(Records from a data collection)
※
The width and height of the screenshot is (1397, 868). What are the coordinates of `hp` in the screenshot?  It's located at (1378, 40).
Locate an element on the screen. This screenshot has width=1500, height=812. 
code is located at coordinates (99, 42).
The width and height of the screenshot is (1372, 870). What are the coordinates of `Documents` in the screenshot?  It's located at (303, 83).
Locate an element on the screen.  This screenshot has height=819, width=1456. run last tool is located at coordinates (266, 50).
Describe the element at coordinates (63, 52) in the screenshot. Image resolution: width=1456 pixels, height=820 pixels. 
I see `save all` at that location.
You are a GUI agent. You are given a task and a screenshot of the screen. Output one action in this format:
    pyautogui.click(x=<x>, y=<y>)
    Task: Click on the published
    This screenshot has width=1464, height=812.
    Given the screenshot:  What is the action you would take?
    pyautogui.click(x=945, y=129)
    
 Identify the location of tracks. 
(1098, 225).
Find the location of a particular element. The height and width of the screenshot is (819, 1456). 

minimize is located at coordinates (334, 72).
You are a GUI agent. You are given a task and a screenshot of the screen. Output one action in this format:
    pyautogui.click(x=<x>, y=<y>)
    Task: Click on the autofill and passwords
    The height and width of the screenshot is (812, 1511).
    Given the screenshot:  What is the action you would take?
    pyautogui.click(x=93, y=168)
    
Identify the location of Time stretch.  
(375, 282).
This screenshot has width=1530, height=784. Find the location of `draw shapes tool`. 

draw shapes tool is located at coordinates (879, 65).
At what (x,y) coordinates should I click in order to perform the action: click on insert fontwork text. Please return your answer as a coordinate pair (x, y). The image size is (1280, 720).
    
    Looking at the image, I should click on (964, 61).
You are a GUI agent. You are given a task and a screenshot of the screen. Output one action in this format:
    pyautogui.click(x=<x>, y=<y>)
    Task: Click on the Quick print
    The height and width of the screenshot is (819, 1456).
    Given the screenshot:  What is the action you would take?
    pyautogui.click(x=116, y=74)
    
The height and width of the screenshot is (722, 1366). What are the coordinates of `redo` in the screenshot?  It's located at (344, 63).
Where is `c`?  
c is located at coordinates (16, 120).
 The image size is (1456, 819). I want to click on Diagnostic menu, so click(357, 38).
※
Find each line in the rows above that contains the word "draw", and copy those lines out.

▶ _WRITTEN SOLUTION_
This screenshot has width=1530, height=784. Find the location of `draw shapes tool`. 
draw shapes tool is located at coordinates (879, 65).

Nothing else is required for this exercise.